== Entries provided ==
━━━━━━━━━━━━━━━━━━━━━━━━━━━━━━

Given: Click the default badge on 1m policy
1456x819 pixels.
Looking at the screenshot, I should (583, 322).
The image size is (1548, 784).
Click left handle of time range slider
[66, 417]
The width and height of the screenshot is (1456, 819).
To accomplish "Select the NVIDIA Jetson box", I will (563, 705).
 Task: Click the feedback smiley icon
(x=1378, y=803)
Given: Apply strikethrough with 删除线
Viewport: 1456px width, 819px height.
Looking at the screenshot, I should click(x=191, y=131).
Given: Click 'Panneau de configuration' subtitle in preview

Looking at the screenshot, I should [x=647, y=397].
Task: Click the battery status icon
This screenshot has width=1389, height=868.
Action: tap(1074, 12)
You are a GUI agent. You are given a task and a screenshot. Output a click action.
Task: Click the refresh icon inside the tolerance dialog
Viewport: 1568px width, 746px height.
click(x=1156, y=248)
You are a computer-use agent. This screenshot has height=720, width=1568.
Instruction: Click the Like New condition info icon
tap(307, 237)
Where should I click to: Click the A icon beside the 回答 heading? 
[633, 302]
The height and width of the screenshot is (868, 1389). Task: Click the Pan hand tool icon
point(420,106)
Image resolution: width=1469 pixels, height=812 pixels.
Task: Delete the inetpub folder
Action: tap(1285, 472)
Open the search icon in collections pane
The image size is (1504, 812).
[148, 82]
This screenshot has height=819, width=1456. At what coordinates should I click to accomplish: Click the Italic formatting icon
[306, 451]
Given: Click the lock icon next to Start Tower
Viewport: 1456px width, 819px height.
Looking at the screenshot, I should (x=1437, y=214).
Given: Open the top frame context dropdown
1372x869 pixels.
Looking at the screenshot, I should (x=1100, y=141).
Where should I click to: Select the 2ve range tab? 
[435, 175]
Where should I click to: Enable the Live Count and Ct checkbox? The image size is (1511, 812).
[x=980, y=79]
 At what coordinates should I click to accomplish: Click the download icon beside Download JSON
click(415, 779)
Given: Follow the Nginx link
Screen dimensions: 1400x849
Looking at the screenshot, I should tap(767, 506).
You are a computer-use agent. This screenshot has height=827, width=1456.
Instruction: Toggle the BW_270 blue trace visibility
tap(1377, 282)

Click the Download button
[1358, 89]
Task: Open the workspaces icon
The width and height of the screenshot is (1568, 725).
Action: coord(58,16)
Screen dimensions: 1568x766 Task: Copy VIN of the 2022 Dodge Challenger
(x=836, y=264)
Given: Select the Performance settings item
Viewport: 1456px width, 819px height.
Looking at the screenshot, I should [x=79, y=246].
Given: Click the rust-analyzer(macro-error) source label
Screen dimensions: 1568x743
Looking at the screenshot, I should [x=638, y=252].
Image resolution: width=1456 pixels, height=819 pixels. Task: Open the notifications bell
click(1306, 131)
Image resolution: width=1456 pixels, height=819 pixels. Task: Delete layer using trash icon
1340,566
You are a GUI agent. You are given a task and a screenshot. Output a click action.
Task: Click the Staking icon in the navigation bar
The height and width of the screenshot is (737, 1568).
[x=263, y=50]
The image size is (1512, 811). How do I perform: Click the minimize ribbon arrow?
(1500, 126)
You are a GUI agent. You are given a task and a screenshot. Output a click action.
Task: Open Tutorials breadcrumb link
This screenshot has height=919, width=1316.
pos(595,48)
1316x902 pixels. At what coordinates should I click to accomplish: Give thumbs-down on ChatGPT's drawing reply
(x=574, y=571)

━━━━━━━━━━━━━━━━━━━━━━━━━━━━━━

== How to complete this task ==
In this exercise, every line of the listing is to be output exactly.

== Answer to the exercise ==
Given: Click the default badge on 1m policy
1456x819 pixels.
Looking at the screenshot, I should (583, 322).
The image size is (1548, 784).
Click left handle of time range slider
[66, 417]
The width and height of the screenshot is (1456, 819).
To accomplish "Select the NVIDIA Jetson box", I will (563, 705).
 Task: Click the feedback smiley icon
(x=1378, y=803)
Given: Apply strikethrough with 删除线
Viewport: 1456px width, 819px height.
Looking at the screenshot, I should click(x=191, y=131).
Given: Click 'Panneau de configuration' subtitle in preview

Looking at the screenshot, I should [x=647, y=397].
Task: Click the battery status icon
This screenshot has width=1389, height=868.
Action: tap(1074, 12)
You are a GUI agent. You are given a task and a screenshot. Output a click action.
Task: Click the refresh icon inside the tolerance dialog
Viewport: 1568px width, 746px height.
click(x=1156, y=248)
You are a computer-use agent. This screenshot has height=720, width=1568.
Instruction: Click the Like New condition info icon
tap(307, 237)
Where should I click to: Click the A icon beside the 回答 heading? 
[633, 302]
The height and width of the screenshot is (868, 1389). Task: Click the Pan hand tool icon
point(420,106)
Image resolution: width=1469 pixels, height=812 pixels.
Task: Delete the inetpub folder
Action: tap(1285, 472)
Open the search icon in collections pane
The image size is (1504, 812).
[148, 82]
This screenshot has height=819, width=1456. At what coordinates should I click to accomplish: Click the Italic formatting icon
[306, 451]
Given: Click the lock icon next to Start Tower
Viewport: 1456px width, 819px height.
Looking at the screenshot, I should (x=1437, y=214).
Given: Open the top frame context dropdown
1372x869 pixels.
Looking at the screenshot, I should (x=1100, y=141).
Where should I click to: Select the 2ve range tab? 
[435, 175]
Where should I click to: Enable the Live Count and Ct checkbox? The image size is (1511, 812).
[x=980, y=79]
 At what coordinates should I click to accomplish: Click the download icon beside Download JSON
click(415, 779)
Given: Follow the Nginx link
Screen dimensions: 1400x849
Looking at the screenshot, I should tap(767, 506).
You are a computer-use agent. This screenshot has height=827, width=1456.
Instruction: Toggle the BW_270 blue trace visibility
tap(1377, 282)

Click the Download button
[1358, 89]
Task: Open the workspaces icon
The width and height of the screenshot is (1568, 725).
Action: coord(58,16)
Screen dimensions: 1568x766 Task: Copy VIN of the 2022 Dodge Challenger
(x=836, y=264)
Given: Select the Performance settings item
Viewport: 1456px width, 819px height.
Looking at the screenshot, I should [x=79, y=246].
Given: Click the rust-analyzer(macro-error) source label
Screen dimensions: 1568x743
Looking at the screenshot, I should [x=638, y=252].
Image resolution: width=1456 pixels, height=819 pixels. Task: Open the notifications bell
click(1306, 131)
Image resolution: width=1456 pixels, height=819 pixels. Task: Delete layer using trash icon
1340,566
You are a GUI agent. You are given a task and a screenshot. Output a click action.
Task: Click the Staking icon in the navigation bar
The height and width of the screenshot is (737, 1568).
[x=263, y=50]
The image size is (1512, 811). How do I perform: Click the minimize ribbon arrow?
(1500, 126)
You are a GUI agent. You are given a task and a screenshot. Output a click action.
Task: Open Tutorials breadcrumb link
This screenshot has height=919, width=1316.
pos(595,48)
1316x902 pixels. At what coordinates should I click to accomplish: Give thumbs-down on ChatGPT's drawing reply
(x=574, y=571)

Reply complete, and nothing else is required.